Introduction: Portable Minecraft Torch
This is an entry in the
Epilog Challenge 9
I have been decorating my 9 year old's bedroom in a Minecraft theme and was painting a wardrobe he had designed in Minecraft which had redstone torches on the side.
I thought it would be cool to make a real wooden torch which would light up and fix on to the side of the wardrobe. I also wanted to make it so it was removable but still work. After a bit of contemplation I came up with the idea of using a small power bank I had made previously from laptop batteries and a switched USB LED light. I knew how I could easily make the wooden torch but didn't have much of a plan about the light part! In the end it seemed to work okay so was pretty happy.
Off cuts of various woods
Fairly rigid opaque plastic
Red permanent marker
Switched USB lead
USB LED light
Brackets for mounting
Chisel and hammer
Soldering iron + solder
Step 1: Wooden Torch
I started off by finding various off cuts of wood I had lying about which were more than 30mm (1.25") so I could rip then down to that width square with the table saw. Once they were all the same size I arranged them in to an interesting pattern that would be akin to a Minecraft torch. I then glued and clamped them in to two strips which I then further glued and clamped once they were dried.
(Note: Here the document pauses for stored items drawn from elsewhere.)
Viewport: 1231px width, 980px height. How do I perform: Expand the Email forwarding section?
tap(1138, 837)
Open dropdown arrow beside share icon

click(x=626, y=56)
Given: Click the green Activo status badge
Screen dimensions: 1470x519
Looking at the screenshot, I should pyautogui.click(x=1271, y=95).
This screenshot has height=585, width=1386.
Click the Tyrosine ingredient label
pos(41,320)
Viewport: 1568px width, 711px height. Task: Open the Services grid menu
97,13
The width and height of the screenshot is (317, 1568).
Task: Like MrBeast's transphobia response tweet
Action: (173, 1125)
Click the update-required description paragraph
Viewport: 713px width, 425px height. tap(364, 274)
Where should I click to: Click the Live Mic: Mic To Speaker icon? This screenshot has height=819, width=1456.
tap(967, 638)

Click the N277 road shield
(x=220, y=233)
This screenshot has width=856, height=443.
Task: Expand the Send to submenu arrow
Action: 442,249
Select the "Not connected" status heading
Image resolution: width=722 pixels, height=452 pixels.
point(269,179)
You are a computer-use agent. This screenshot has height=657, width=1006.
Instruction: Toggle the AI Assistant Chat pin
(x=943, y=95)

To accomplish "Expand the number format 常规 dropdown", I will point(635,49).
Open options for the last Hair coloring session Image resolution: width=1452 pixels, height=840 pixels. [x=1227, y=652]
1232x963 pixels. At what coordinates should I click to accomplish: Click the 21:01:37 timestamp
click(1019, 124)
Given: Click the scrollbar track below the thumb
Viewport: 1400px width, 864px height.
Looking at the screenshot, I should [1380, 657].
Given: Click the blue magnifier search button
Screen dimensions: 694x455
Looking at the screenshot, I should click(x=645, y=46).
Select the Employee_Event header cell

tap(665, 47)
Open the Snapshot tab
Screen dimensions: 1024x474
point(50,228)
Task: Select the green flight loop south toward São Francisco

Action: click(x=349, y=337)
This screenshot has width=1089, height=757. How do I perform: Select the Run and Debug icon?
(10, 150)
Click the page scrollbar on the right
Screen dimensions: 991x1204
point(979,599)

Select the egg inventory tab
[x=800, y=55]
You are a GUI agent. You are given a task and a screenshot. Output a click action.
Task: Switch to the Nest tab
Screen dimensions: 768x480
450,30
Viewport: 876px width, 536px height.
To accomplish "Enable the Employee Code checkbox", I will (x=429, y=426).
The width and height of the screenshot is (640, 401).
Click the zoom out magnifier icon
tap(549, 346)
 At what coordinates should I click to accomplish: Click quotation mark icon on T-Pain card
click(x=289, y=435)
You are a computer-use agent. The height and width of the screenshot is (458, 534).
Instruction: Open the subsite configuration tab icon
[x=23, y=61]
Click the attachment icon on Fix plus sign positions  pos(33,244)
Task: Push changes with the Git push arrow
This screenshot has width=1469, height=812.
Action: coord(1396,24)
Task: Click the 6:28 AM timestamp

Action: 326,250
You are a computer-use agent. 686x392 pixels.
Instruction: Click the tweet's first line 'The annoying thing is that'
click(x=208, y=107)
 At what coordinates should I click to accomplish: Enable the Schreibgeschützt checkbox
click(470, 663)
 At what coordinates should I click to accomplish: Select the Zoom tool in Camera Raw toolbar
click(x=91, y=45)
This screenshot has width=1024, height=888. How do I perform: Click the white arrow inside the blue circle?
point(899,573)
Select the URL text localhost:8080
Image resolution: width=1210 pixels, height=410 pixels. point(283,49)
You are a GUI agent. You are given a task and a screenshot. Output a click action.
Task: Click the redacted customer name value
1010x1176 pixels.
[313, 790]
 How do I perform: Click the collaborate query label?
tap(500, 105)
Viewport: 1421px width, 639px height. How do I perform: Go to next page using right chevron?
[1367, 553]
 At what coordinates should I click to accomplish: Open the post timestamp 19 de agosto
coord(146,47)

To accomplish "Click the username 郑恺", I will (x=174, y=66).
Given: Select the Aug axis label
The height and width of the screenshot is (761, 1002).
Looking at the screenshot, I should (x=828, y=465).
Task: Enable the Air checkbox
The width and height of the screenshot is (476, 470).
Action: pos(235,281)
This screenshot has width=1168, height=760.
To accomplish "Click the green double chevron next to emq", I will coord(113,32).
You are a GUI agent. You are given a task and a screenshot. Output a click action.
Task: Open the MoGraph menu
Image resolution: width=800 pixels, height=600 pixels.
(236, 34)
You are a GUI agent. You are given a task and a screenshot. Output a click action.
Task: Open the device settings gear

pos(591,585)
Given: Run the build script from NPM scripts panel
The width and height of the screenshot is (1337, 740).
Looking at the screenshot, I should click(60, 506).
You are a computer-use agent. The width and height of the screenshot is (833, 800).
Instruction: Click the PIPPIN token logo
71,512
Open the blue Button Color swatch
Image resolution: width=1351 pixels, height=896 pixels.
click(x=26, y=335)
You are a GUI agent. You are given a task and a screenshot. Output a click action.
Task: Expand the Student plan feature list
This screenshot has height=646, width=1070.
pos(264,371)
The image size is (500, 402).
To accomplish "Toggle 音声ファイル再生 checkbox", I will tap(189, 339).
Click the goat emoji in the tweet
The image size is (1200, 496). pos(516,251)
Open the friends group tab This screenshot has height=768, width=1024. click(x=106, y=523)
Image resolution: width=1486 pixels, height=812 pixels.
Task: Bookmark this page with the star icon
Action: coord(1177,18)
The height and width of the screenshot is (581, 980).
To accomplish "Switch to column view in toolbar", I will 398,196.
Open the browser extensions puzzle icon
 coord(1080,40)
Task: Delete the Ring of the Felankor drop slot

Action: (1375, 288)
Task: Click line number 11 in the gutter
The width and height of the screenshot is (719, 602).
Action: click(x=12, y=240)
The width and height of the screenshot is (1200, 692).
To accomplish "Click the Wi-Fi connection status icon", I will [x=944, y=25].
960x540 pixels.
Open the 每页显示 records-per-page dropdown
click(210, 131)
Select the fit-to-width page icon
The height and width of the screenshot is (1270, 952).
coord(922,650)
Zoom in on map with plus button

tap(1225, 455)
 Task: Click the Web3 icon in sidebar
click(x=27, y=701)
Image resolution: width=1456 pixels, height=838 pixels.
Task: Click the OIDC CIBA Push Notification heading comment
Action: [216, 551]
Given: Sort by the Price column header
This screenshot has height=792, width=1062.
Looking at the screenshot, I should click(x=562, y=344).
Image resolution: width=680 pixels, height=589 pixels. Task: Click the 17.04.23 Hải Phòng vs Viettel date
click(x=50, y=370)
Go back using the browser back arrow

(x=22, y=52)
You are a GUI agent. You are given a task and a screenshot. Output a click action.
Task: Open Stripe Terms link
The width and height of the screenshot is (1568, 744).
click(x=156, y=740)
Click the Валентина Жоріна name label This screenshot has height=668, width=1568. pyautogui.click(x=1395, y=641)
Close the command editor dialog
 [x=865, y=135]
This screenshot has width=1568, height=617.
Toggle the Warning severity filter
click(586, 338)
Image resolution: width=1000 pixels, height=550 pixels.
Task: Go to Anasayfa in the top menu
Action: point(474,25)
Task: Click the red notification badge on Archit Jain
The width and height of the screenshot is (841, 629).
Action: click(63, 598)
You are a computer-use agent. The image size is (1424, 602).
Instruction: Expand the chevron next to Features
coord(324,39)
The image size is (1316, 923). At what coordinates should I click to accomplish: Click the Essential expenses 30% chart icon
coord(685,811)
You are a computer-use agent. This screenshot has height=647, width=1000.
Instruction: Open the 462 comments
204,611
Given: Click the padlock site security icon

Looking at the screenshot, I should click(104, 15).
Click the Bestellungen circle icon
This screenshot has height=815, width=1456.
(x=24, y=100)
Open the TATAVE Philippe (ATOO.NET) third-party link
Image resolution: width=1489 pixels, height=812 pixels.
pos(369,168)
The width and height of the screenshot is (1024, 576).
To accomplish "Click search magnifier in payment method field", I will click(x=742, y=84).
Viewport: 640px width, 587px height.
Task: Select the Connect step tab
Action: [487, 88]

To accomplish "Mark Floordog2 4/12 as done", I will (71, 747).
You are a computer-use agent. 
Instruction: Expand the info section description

When it was all dry I set my table saw to cut at 45 degrees and cut the bottom end of the torch.
Step 2: Redstone End
Now I had the torch complete I need to make an opaque red part for the top of the torch. I searched round my house for ages trying to find something and I came across a broken lid in the kids toy box.
I used a craft knife to cut the lid which was harder than it sounds. Once I had cut off the lip of the lid I used it to measure how deep I needed to cut a recess in the top of the wood using a router. Now the recess was cut I knew how big to cut the plastic sides and top. Next I used a glue gun to fix the plastic bit together using the wood for reference. I then needed to make it red and tried numerous things including paint and coloured PVA but these all came off too easily. I ended up using a red permanent marker which worked really well but did use a couple of coats.
Step 3: Fixing
I wanted to use a hidden fixing so looked through some DIY catalogues and found some flush mount bracket which looked ideal. I routered a groove the width of the plate to the under side of the torch so when mounted you would be able to see any of the fixing.
Once I screwed it in place I added another to the wall and tested the fit which was perfect.
Step 4: Electronics
So the idea I had for the light was to drill a hole in the bottom of the torch for the battery, which would be connected by a smaller hole to a recess I would mount the switch in which would then be connected to a further hole in the top of the torch where the LED would be located.
I started off with the hole to the underneath for the battery which I use a spade bit on a hand drill as deep as it went. It needed to be deep enough to hold the battery and the end of a usb cable as I needed the battery to be easily removable so I can recharge it. The battery would be inserted with the USB port pointing downwards so the USB cable can be plugged in easily......the cable would then run up next to the battery up to the switch.
To fit the switch in I needed to remove the cables from it so I could run everything through hidden. I prized the switch open with a pair of pliers and used a soldering iron to remove the cables. I then cut a recess in to the back of the torch to house the switch using a forstner bit and squaring up the sides with a chisel.
I then drilled a series of holes to join everything up and re-soldered the cables back in to place.
Step 5: Finished
Now it was all put together I tested the light which worked well and glued the redstone plastic part to the top of the torch. The light works really well and looks brilliant in the dark and fit perfectly in my sons Minecraft bedroom.